Abstract
Introduction: The primary goal of this study was to evaluate peroperative and early postoperative results of laparoscopic and robotic surgery for rectal cancer with total mesorectal excision (TME) and with primary anastomosis.
Methods: 404 patients were enrolled in the study, divided in two cohorts and compared retrospectively: a laparoscopic group (n=236) versus a robotic (TME + primary coloanal anastomosis) group (n=168). The evaluated cohorts were comparable in sex, age, BMI, ASA score, distal tumor margin from anal verge and neoadjuvant chemoradiotherapy. More advanced tumor stages were observed in the robotic group (p=0.009).

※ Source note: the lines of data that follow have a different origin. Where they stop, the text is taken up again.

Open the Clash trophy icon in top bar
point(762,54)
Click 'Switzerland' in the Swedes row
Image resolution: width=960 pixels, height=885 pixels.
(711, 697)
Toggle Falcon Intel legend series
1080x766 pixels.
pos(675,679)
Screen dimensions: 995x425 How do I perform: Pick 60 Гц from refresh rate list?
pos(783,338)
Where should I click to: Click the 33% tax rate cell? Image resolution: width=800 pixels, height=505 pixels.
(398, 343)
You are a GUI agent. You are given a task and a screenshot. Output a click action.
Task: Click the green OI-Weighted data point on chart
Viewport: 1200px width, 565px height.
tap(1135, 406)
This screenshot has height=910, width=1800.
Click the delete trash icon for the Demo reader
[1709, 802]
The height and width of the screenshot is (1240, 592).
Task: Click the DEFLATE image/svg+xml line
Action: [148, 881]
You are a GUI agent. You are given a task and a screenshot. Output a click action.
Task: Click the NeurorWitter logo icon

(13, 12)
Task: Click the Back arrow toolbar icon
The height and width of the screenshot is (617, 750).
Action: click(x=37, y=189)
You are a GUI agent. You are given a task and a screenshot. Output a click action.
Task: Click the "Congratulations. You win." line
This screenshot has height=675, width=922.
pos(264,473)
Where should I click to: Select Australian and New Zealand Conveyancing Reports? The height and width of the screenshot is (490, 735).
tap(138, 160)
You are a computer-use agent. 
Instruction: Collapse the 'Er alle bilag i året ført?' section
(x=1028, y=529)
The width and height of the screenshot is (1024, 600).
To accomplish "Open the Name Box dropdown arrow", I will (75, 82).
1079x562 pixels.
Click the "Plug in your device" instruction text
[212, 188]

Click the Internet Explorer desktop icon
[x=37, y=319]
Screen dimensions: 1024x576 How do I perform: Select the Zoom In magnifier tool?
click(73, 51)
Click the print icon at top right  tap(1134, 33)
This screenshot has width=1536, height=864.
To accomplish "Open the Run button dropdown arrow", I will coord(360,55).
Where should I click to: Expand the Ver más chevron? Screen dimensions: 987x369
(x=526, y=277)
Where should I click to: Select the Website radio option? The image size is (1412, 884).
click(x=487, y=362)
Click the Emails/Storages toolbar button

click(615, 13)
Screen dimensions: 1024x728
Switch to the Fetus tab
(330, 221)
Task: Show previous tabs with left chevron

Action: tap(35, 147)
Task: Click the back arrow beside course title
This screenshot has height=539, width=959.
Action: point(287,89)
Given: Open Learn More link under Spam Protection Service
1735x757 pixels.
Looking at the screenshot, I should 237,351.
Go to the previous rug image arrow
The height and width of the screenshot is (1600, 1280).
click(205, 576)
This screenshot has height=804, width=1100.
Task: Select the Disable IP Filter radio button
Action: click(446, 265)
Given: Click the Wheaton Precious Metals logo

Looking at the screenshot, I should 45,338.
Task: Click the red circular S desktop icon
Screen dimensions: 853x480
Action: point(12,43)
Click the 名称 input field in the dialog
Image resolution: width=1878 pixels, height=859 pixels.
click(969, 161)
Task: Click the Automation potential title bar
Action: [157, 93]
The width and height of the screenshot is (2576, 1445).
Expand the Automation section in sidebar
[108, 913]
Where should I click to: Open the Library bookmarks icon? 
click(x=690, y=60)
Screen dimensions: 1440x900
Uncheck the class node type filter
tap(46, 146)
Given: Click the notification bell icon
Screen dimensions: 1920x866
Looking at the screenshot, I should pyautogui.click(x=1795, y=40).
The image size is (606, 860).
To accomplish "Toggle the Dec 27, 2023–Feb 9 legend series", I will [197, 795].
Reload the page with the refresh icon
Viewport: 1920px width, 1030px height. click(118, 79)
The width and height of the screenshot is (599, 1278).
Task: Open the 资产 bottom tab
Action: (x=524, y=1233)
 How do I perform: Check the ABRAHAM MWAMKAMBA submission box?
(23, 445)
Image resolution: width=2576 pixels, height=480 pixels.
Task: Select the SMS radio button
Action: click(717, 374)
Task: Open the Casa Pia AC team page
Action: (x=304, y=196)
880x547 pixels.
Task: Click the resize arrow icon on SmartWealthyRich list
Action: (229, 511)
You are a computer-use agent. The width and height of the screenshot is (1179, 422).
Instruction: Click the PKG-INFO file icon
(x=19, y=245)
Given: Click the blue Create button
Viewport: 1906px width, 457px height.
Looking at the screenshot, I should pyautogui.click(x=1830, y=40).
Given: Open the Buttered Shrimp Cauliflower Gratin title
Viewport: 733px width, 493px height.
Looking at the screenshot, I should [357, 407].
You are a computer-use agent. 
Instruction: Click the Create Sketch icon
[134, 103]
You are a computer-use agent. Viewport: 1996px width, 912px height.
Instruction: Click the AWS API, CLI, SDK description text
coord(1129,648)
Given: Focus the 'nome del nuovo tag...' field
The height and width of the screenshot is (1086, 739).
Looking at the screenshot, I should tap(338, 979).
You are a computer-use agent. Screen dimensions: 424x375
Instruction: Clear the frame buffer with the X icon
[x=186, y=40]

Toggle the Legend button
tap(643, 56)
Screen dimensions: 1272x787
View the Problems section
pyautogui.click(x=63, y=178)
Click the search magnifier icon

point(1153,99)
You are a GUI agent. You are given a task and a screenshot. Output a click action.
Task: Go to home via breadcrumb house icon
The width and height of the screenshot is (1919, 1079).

Results: The duration of robotic resection was significantly longer compared to laparoscopic resection (p<0.001). Peroperative blood loss (p=0.036), as well as the overall length of hospital stay were significantly lower in the robotic group (p=0.008). No differences were observed in terms of reoperations and intraoperative and postoperative complications. The number of lymph nodes in the histological specimen was higher in the laparoscopic group (p=0.703). Incomplete TME was observed in 4% of laparoscopically operated patients and no patients of the robotic group (p=0.092).
Conclusion: Robotic resection of rectal cancer is a promising technique that can help reach better overall quality of surgical intervention in a wider group of patients at departments with sufficiently experienced surgeons and a large volume of thus treated patients.